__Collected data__
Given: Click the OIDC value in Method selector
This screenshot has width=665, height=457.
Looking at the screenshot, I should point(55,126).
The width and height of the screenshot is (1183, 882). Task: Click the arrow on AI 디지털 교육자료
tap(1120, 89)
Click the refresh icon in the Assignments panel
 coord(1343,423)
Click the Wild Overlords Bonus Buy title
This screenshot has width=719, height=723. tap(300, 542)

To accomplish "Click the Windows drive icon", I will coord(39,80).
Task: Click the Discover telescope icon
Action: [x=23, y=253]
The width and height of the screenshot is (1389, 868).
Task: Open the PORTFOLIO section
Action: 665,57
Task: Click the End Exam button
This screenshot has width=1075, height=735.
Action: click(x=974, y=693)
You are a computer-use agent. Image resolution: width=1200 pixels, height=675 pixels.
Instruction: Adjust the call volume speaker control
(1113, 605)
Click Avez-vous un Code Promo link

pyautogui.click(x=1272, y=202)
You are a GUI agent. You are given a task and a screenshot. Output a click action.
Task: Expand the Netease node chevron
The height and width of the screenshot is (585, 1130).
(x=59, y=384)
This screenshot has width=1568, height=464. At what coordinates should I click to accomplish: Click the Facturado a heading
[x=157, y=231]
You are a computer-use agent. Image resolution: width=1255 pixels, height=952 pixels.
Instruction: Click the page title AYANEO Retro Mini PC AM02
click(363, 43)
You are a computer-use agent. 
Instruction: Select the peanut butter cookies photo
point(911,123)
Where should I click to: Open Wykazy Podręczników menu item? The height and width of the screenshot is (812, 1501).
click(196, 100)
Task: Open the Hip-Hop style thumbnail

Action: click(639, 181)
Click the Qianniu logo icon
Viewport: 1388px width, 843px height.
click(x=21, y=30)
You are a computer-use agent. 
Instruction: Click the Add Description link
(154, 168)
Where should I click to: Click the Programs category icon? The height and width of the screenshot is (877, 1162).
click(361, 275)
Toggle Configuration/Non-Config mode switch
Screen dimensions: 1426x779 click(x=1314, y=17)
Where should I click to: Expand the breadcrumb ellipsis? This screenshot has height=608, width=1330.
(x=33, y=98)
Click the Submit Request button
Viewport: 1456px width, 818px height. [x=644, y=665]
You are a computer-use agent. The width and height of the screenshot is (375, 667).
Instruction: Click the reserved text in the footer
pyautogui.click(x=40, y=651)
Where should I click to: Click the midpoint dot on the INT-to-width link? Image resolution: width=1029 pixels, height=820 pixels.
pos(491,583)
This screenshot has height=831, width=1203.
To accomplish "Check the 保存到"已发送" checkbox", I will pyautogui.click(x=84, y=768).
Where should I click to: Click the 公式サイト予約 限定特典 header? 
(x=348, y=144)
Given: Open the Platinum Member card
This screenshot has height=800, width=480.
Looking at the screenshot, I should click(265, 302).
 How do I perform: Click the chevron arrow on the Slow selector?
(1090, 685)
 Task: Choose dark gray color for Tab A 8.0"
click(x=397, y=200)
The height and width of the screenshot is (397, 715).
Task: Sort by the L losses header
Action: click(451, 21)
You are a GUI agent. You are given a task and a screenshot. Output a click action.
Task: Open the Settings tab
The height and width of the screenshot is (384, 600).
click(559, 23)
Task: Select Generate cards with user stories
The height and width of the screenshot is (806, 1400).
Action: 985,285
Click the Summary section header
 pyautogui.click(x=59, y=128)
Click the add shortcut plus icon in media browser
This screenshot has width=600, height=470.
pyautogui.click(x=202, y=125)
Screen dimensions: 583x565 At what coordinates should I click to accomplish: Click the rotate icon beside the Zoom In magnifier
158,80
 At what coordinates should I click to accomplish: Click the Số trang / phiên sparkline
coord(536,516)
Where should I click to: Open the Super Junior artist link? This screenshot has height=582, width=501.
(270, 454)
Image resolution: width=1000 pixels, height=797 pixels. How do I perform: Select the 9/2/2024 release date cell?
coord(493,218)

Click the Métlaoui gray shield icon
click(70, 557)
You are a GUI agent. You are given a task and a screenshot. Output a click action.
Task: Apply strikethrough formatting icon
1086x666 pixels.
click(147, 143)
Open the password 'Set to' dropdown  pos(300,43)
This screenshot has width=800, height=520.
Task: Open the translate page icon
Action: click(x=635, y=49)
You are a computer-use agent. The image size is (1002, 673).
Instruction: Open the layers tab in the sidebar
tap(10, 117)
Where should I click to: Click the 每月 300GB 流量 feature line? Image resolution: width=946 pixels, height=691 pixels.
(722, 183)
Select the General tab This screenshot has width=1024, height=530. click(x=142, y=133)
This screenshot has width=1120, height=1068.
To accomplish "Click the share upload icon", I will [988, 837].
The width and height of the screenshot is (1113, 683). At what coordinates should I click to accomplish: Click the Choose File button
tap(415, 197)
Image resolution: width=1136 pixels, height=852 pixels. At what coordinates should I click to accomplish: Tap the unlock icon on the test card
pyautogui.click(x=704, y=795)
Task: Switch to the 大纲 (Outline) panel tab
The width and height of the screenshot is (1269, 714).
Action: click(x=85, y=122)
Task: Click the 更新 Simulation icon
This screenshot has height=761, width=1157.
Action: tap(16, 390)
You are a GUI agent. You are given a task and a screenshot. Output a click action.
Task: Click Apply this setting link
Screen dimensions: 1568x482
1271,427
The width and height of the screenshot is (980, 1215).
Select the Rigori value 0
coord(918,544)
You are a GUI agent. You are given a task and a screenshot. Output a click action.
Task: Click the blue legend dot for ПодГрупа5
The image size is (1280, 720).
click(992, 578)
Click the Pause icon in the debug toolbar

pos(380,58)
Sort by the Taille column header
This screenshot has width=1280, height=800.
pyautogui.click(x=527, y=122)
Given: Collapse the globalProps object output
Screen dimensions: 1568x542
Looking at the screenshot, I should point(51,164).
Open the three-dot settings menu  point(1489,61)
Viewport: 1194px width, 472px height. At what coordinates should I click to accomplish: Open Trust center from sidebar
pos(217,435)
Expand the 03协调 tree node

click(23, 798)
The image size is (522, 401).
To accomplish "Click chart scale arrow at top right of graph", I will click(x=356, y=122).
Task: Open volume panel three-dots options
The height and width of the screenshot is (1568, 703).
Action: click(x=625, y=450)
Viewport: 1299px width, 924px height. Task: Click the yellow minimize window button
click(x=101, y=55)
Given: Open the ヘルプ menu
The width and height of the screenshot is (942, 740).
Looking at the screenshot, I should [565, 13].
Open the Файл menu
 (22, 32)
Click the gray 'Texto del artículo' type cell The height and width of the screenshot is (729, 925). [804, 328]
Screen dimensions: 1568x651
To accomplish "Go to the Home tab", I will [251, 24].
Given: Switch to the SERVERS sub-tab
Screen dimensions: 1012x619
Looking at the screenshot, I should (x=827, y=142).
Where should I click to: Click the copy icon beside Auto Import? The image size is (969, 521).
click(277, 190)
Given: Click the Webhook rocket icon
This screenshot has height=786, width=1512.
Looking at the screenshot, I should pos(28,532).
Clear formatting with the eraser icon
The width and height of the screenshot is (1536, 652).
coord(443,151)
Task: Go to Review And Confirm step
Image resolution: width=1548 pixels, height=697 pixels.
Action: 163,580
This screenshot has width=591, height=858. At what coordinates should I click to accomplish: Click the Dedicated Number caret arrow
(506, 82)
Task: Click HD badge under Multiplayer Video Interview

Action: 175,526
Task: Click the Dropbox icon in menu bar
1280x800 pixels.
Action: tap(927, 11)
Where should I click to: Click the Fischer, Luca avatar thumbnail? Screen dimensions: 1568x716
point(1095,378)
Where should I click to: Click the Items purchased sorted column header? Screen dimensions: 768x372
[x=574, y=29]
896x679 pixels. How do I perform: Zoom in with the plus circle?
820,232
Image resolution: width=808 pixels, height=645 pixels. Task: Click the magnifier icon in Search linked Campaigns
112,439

__PROBLEM__
Using the records above, copy word for word the line with "The width and height of the screenshot is (942, 740).", the line with "Given: Switch to the SERVERS sub-tab", and every line between them.

__RESULT OF THIS TASK__
The width and height of the screenshot is (942, 740).
Looking at the screenshot, I should [565, 13].
Open the Файл menu
 (22, 32)
Click the gray 'Texto del artículo' type cell The height and width of the screenshot is (729, 925). [804, 328]
Screen dimensions: 1568x651
To accomplish "Go to the Home tab", I will [251, 24].
Given: Switch to the SERVERS sub-tab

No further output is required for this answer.